Jameson Boyd Adams - Rippingale’s Antarctic Hero
We’re writing this on the Centenary of Scott’s ill-fated expedition to the Antarctic – his attempt on January 17 1912, to be the first man to reach the South Pole, ending in his terrible death and those of his expedition party, in temperatures of 30 deg. below freezing.
Jameson Boyd Adams
Jameson Boyd Adams was born in Down Hall on Doctor’s Lane in Rippingale in 1880 where his father was the local doctor – hence “Doctor’s Lane.” At the age of 13 he ran away to sea and served on merchant ships ‘til he joined the Royal Navy and became one of the last to earn his Master Mariner’s Certificate "under sail". He quickly earned a reputation as a great character and joker and called everyone he talked to "mate", this earning himself the nickname “Mate”. Adams met Shackleton in 1906, and when offered the chance of becoming his deputy and to claim the South Pole for England he didn’t hesitate. Each member of the team needed to have specialist knowledge of some subject which would be useful to the expedition and Adams made an intensive study of meteorology – a vital skill.
They built a hut as their winter base at McMurdo Sound which still stands today and in October 1908, the party of four set out. They met terrible conditions – blizzards, gales, temperatures far below freezing – they suffered frostbite, disease, starvation and emaciation. Digging up and eating horse carcasses on their two-month return journey gave them dysentery.The photographs of Adams tell you all you need to know about their suffering.
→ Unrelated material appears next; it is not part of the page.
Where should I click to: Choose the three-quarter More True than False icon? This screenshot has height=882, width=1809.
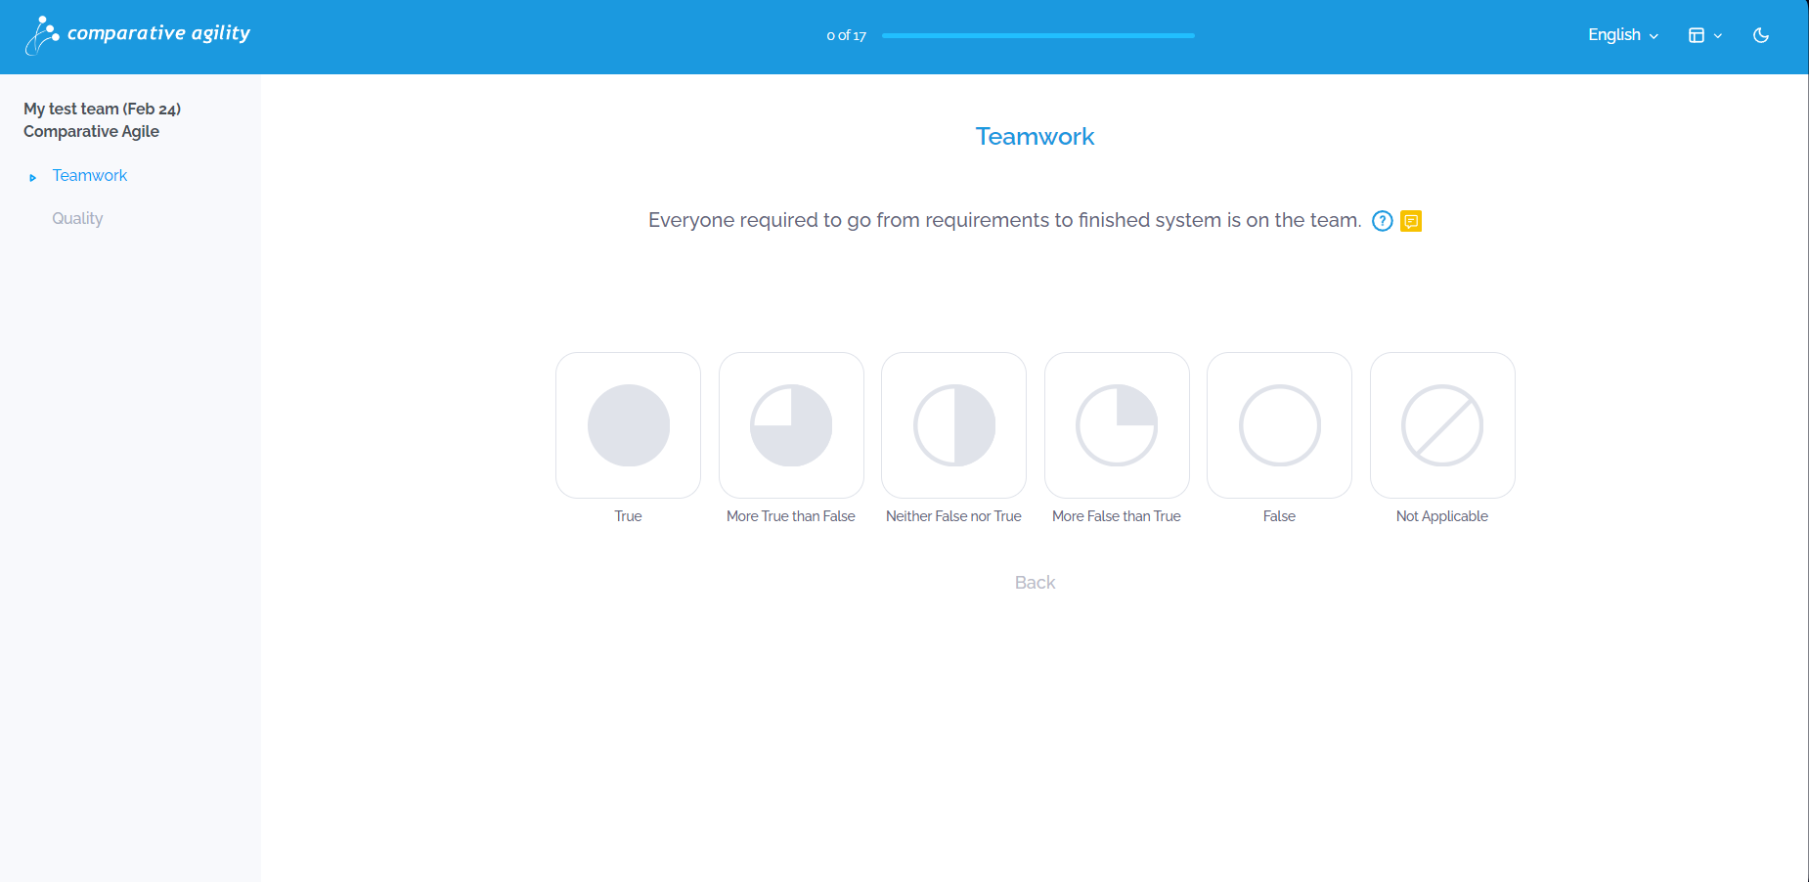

Seventy days out, on 9th January 1909, almost at their goal, they realised they could go no further and turned back.
Adams’ part in the attempt is recognised by a mountain being named after him – Mount Adams at 84 deg 26 S.
He later rejoined the Royal Navy, served on the Dover Patrol and was wounded during WW1. He was awarded two medals, became a civil servant but devoted his life to youth development, taking over the King George Jubilee Trust for Youth and was knighted in 1948. He died in 1962.